Explicitar un marco teórico implica también un esfuerzo epistemológico. Si bien es posible (y es incluso un ejercicio recomendable) discutir con una teoría que se oculta en las sombras, la luz del sol tiene sus efectos salutíferos, aun si siempre quedará un resto que no puede ser iluminado. Salvo por algunas dignas excepciones, estamos más acostumbrados a que se nos convoque a dialogar sobre autores, obras, problemas institucionales o subcampos específicos dentro de áreas del saber rigurosamente determinadas, constreñidos por espacios muy acotados adonde escasamente se puede levantar la cabeza de lo puntual para poder dedicar algo de trabajo a desentumecerse y mirar el ámbito de trabajo alrededor. Menos frecuentes son los llamados a la discusión sobre cuestiones teóricas y metodológicas en el ámbito de las letras. Esperamos, desde aquí, contribuir a cambiar eso.
[1] Pueden consultarse aquí:
Primera Parte (1°P), en el N° 10, que contiene la reflexión previa referida, y las respuestas de Leonora Djament (LD), Lucas Margarit (LM), Pablo Saracino (PS) y Marcelo Topuzian (MT)

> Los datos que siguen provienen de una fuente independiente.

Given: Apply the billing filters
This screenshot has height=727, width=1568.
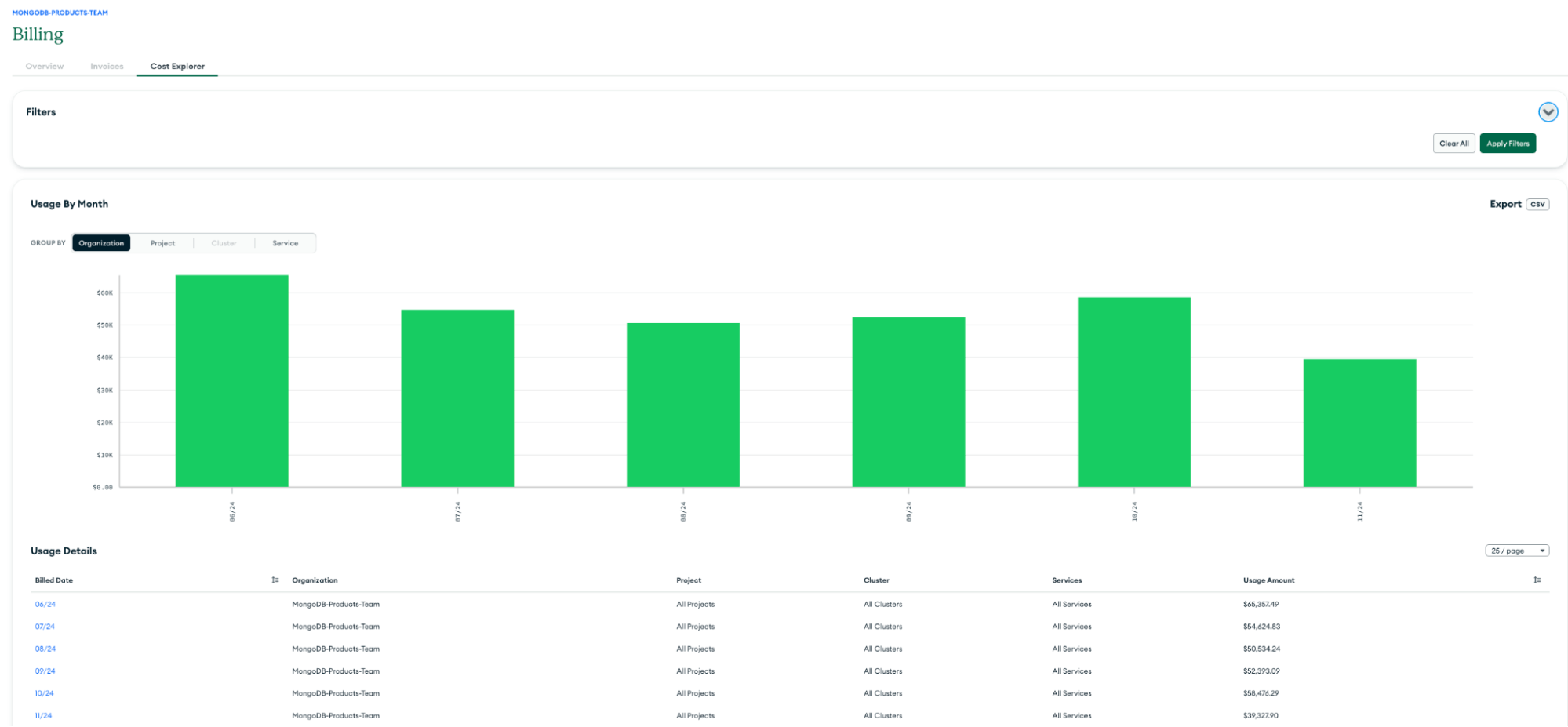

"La investigación como experiencia", respuestas-artículo autónomo de Jerónimo Ledesma en el N°10 (JL)
Segunda Parte (2°P), en el N° 11, con las respuestas de Diego Bentivegna (DB), Julieta Cardigni (JC), Fabricio Forastelli (FF) e Inés de Mendonça (IM)
Tercera Parte (3°P), en el N° 12, respondida por Silvio Mattoni (SM), Valentín Díaz (VD), Pablo Luzuriaga (PL) y Valeria Añón (VA).
[2] El peligro aquí parece ser el de caer en otro lugar común, e identificar al Otro con la caricatura que tenemos más a mano de él: como el discurso misógino, racista, xenófobo o antisemita se para frente a la otredad remarcando los peligros de aquella representación grotesca en donde el Otro aparece amenazante, colocando al hablante en un lugar de virtual, peligrosa inferioridad -la mujer voluptuosa cuya presencia hace al hombre perder el control, el extranjero que obtendrá ese trabajo que el xenófobo perderá o le cambiará los gustos a sus hijos, el usurero judío que dejará al cristiano en la miseria-, las Ciencias Humanas aparecen a menudo representadas como adalides frente a la lucha contra un positivismo resultadista fracasado proveniente de las ciencias duras, que por lo tanto aparecen como las culpables de una violación contra los derechos de la autonomía de las humanidades cada vez que alguien sugiere que un trabajo científico de no importa qué disciplina deba blanquear sus parámetros y sus procedimientos para ser evaluable en términos que no sean meramente los del placer estético que podamos obtener al leerlos.
[3] Dada su larga tradición en las ciencias humanas, sobre todo a partir del auge de la psicología cognitiva. No nos interesa aquí tanto volver sobre las definiciones de herramienta de, por ejemplo, Jerome Bruner o Lev Vygotsky, como desnaturalizar y revisar la metáfora en la que definiciones como esas se basan.